■ TO DO ■
Give the data again exactly as it appears.

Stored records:
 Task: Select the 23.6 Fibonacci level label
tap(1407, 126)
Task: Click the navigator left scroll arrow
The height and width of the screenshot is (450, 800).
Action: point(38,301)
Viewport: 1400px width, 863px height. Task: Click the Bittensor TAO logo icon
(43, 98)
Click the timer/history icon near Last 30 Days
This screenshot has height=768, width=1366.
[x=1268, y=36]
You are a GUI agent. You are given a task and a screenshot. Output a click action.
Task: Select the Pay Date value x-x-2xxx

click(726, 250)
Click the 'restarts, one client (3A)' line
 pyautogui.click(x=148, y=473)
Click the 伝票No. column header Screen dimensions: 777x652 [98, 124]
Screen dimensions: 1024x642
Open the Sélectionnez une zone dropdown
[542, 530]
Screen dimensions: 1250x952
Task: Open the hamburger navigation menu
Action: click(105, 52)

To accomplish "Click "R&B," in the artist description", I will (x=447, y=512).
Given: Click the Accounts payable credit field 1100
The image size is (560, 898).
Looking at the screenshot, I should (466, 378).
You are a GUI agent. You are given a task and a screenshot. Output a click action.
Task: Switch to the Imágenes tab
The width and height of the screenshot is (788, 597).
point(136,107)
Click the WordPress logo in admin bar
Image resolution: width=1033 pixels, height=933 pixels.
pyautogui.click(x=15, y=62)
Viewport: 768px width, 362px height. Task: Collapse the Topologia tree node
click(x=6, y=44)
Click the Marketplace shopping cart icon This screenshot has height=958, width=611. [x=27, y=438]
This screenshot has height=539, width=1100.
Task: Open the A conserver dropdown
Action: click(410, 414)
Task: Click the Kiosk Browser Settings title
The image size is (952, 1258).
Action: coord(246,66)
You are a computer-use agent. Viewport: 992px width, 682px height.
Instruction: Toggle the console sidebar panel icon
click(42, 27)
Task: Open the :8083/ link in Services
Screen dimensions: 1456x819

■ TASK RESULT ■
 Task: Select the 23.6 Fibonacci level label
tap(1407, 126)
Task: Click the navigator left scroll arrow
The height and width of the screenshot is (450, 800).
Action: point(38,301)
Viewport: 1400px width, 863px height. Task: Click the Bittensor TAO logo icon
(43, 98)
Click the timer/history icon near Last 30 Days
This screenshot has height=768, width=1366.
[x=1268, y=36]
You are a GUI agent. You are given a task and a screenshot. Output a click action.
Task: Select the Pay Date value x-x-2xxx

click(726, 250)
Click the 'restarts, one client (3A)' line
 pyautogui.click(x=148, y=473)
Click the 伝票No. column header Screen dimensions: 777x652 [98, 124]
Screen dimensions: 1024x642
Open the Sélectionnez une zone dropdown
[542, 530]
Screen dimensions: 1250x952
Task: Open the hamburger navigation menu
Action: click(105, 52)

To accomplish "Click "R&B," in the artist description", I will (x=447, y=512).
Given: Click the Accounts payable credit field 1100
The image size is (560, 898).
Looking at the screenshot, I should (466, 378).
You are a GUI agent. You are given a task and a screenshot. Output a click action.
Task: Switch to the Imágenes tab
The width and height of the screenshot is (788, 597).
point(136,107)
Click the WordPress logo in admin bar
Image resolution: width=1033 pixels, height=933 pixels.
pyautogui.click(x=15, y=62)
Viewport: 768px width, 362px height. Task: Collapse the Topologia tree node
click(x=6, y=44)
Click the Marketplace shopping cart icon This screenshot has height=958, width=611. [x=27, y=438]
This screenshot has height=539, width=1100.
Task: Open the A conserver dropdown
Action: click(410, 414)
Task: Click the Kiosk Browser Settings title
The image size is (952, 1258).
Action: coord(246,66)
You are a computer-use agent. Viewport: 992px width, 682px height.
Instruction: Toggle the console sidebar panel icon
click(42, 27)
Task: Open the :8083/ link in Services
Screen dimensions: 1456x819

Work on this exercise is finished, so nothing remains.